** Opening Provided records block **

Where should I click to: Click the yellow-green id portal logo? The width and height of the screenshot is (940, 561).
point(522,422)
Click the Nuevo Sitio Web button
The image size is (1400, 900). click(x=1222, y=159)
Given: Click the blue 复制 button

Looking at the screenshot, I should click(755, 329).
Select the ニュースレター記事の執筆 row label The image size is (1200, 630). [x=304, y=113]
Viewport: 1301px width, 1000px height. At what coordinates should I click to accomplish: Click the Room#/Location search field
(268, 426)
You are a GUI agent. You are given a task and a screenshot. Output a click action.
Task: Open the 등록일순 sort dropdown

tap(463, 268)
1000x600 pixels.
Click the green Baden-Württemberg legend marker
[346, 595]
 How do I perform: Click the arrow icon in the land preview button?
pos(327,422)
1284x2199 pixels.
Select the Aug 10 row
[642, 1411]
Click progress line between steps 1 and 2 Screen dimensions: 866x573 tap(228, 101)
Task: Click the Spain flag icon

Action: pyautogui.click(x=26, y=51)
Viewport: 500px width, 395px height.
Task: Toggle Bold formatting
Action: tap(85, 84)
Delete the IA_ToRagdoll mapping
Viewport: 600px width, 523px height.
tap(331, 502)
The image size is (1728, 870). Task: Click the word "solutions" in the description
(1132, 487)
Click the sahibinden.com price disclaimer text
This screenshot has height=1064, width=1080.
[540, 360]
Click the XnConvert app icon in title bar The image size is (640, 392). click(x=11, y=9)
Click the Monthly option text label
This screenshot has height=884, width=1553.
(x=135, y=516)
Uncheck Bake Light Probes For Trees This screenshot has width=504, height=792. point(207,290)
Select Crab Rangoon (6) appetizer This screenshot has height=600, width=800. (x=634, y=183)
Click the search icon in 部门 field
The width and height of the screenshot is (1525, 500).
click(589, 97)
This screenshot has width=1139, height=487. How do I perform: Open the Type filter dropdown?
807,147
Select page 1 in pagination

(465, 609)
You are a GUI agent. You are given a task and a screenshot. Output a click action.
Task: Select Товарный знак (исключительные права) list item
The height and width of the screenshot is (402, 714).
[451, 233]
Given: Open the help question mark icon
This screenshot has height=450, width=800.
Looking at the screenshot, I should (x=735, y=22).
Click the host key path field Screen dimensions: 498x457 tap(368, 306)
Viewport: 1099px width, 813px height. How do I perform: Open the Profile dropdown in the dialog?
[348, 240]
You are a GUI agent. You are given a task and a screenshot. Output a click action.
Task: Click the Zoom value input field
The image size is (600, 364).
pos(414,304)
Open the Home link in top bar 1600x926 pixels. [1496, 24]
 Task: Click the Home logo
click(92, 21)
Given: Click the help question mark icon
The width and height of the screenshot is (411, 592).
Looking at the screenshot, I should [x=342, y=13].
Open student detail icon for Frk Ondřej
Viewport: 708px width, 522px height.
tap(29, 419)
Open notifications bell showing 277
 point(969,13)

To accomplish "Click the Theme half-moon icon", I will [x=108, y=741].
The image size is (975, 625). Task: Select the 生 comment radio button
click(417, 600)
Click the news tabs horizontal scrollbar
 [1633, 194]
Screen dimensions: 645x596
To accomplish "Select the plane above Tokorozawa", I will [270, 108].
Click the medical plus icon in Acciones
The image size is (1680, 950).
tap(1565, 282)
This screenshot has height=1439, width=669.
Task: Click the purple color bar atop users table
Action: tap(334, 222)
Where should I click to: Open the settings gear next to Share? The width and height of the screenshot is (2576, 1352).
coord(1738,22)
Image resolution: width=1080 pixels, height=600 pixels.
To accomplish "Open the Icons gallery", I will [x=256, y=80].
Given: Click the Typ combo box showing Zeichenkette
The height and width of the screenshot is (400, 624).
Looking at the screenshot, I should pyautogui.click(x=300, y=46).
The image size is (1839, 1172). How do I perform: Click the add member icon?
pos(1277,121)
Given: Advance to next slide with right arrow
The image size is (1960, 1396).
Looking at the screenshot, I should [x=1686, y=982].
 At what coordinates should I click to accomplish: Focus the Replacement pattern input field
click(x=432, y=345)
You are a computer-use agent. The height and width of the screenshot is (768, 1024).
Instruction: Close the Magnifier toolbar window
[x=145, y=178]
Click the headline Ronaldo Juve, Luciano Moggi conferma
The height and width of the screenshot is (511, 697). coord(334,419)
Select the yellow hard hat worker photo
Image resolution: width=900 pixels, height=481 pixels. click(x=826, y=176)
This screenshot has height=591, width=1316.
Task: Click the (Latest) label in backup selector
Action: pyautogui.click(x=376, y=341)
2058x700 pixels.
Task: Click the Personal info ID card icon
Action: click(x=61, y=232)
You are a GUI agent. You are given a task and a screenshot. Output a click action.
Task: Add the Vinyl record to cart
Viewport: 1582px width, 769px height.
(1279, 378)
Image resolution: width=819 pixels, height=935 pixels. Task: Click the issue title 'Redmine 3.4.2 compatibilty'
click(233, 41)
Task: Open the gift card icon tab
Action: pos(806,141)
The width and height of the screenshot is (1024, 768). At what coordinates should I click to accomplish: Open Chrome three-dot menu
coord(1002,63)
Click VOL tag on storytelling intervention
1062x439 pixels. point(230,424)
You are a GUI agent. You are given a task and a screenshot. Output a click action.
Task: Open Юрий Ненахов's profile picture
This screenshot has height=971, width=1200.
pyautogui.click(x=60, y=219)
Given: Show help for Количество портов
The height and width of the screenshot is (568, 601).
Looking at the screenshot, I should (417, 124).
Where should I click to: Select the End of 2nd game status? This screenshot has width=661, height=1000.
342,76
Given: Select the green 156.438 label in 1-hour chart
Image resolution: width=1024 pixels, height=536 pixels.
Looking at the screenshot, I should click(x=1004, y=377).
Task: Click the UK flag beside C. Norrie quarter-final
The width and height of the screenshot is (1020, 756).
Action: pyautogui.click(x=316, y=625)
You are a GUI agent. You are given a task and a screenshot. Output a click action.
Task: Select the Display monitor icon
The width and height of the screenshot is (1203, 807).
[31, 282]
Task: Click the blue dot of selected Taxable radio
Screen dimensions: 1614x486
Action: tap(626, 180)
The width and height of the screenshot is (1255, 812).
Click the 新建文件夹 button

** Closing Provided records block **

Write out the records in full, exactly as they appear above.

Where should I click to: Click the yellow-green id portal logo? The width and height of the screenshot is (940, 561).
point(522,422)
Click the Nuevo Sitio Web button
The image size is (1400, 900). click(x=1222, y=159)
Given: Click the blue 复制 button

Looking at the screenshot, I should click(755, 329).
Select the ニュースレター記事の執筆 row label The image size is (1200, 630). [x=304, y=113]
Viewport: 1301px width, 1000px height. At what coordinates should I click to accomplish: Click the Room#/Location search field
(268, 426)
You are a GUI agent. You are given a task and a screenshot. Output a click action.
Task: Open the 등록일순 sort dropdown

tap(463, 268)
1000x600 pixels.
Click the green Baden-Württemberg legend marker
[346, 595]
 How do I perform: Click the arrow icon in the land preview button?
pos(327,422)
1284x2199 pixels.
Select the Aug 10 row
[642, 1411]
Click progress line between steps 1 and 2 Screen dimensions: 866x573 tap(228, 101)
Task: Click the Spain flag icon

Action: pyautogui.click(x=26, y=51)
Viewport: 500px width, 395px height.
Task: Toggle Bold formatting
Action: tap(85, 84)
Delete the IA_ToRagdoll mapping
Viewport: 600px width, 523px height.
tap(331, 502)
The image size is (1728, 870). Task: Click the word "solutions" in the description
(1132, 487)
Click the sahibinden.com price disclaimer text
This screenshot has height=1064, width=1080.
[540, 360]
Click the XnConvert app icon in title bar The image size is (640, 392). click(x=11, y=9)
Click the Monthly option text label
This screenshot has height=884, width=1553.
(x=135, y=516)
Uncheck Bake Light Probes For Trees This screenshot has width=504, height=792. point(207,290)
Select Crab Rangoon (6) appetizer This screenshot has height=600, width=800. (x=634, y=183)
Click the search icon in 部门 field
The width and height of the screenshot is (1525, 500).
click(589, 97)
This screenshot has width=1139, height=487. How do I perform: Open the Type filter dropdown?
807,147
Select page 1 in pagination

(465, 609)
You are a GUI agent. You are given a task and a screenshot. Output a click action.
Task: Select Товарный знак (исключительные права) list item
The height and width of the screenshot is (402, 714).
[451, 233]
Given: Open the help question mark icon
This screenshot has height=450, width=800.
Looking at the screenshot, I should (x=735, y=22).
Click the host key path field Screen dimensions: 498x457 tap(368, 306)
Viewport: 1099px width, 813px height. How do I perform: Open the Profile dropdown in the dialog?
[348, 240]
You are a GUI agent. You are given a task and a screenshot. Output a click action.
Task: Click the Zoom value input field
The image size is (600, 364).
pos(414,304)
Open the Home link in top bar 1600x926 pixels. [1496, 24]
 Task: Click the Home logo
click(92, 21)
Given: Click the help question mark icon
The width and height of the screenshot is (411, 592).
Looking at the screenshot, I should [x=342, y=13].
Open student detail icon for Frk Ondřej
Viewport: 708px width, 522px height.
tap(29, 419)
Open notifications bell showing 277
 point(969,13)

To accomplish "Click the Theme half-moon icon", I will [x=108, y=741].
The image size is (975, 625). Task: Select the 生 comment radio button
click(417, 600)
Click the news tabs horizontal scrollbar
 [1633, 194]
Screen dimensions: 645x596
To accomplish "Select the plane above Tokorozawa", I will [270, 108].
Click the medical plus icon in Acciones
The image size is (1680, 950).
tap(1565, 282)
This screenshot has height=1439, width=669.
Task: Click the purple color bar atop users table
Action: tap(334, 222)
Where should I click to: Open the settings gear next to Share? The width and height of the screenshot is (2576, 1352).
coord(1738,22)
Image resolution: width=1080 pixels, height=600 pixels.
To accomplish "Open the Icons gallery", I will [x=256, y=80].
Given: Click the Typ combo box showing Zeichenkette
The height and width of the screenshot is (400, 624).
Looking at the screenshot, I should pyautogui.click(x=300, y=46).
The image size is (1839, 1172). How do I perform: Click the add member icon?
pos(1277,121)
Given: Advance to next slide with right arrow
The image size is (1960, 1396).
Looking at the screenshot, I should [x=1686, y=982].
 At what coordinates should I click to accomplish: Focus the Replacement pattern input field
click(x=432, y=345)
You are a computer-use agent. The height and width of the screenshot is (768, 1024).
Instruction: Close the Magnifier toolbar window
[x=145, y=178]
Click the headline Ronaldo Juve, Luciano Moggi conferma
The height and width of the screenshot is (511, 697). coord(334,419)
Select the yellow hard hat worker photo
Image resolution: width=900 pixels, height=481 pixels. click(x=826, y=176)
This screenshot has height=591, width=1316.
Task: Click the (Latest) label in backup selector
Action: pyautogui.click(x=376, y=341)
2058x700 pixels.
Task: Click the Personal info ID card icon
Action: click(x=61, y=232)
You are a GUI agent. You are given a task and a screenshot. Output a click action.
Task: Add the Vinyl record to cart
Viewport: 1582px width, 769px height.
(1279, 378)
Image resolution: width=819 pixels, height=935 pixels. Task: Click the issue title 'Redmine 3.4.2 compatibilty'
click(233, 41)
Task: Open the gift card icon tab
Action: pos(806,141)
The width and height of the screenshot is (1024, 768). At what coordinates should I click to accomplish: Open Chrome three-dot menu
coord(1002,63)
Click VOL tag on storytelling intervention
1062x439 pixels. point(230,424)
You are a GUI agent. You are given a task and a screenshot. Output a click action.
Task: Open Юрий Ненахов's profile picture
This screenshot has height=971, width=1200.
pyautogui.click(x=60, y=219)
Given: Show help for Количество портов
The height and width of the screenshot is (568, 601).
Looking at the screenshot, I should (417, 124).
Where should I click to: Select the End of 2nd game status? This screenshot has width=661, height=1000.
342,76
Given: Select the green 156.438 label in 1-hour chart
Image resolution: width=1024 pixels, height=536 pixels.
Looking at the screenshot, I should click(x=1004, y=377).
Task: Click the UK flag beside C. Norrie quarter-final
The width and height of the screenshot is (1020, 756).
Action: pyautogui.click(x=316, y=625)
You are a GUI agent. You are given a task and a screenshot. Output a click action.
Task: Select the Display monitor icon
The width and height of the screenshot is (1203, 807).
[31, 282]
Task: Click the blue dot of selected Taxable radio
Screen dimensions: 1614x486
Action: tap(626, 180)
The width and height of the screenshot is (1255, 812).
Click the 新建文件夹 button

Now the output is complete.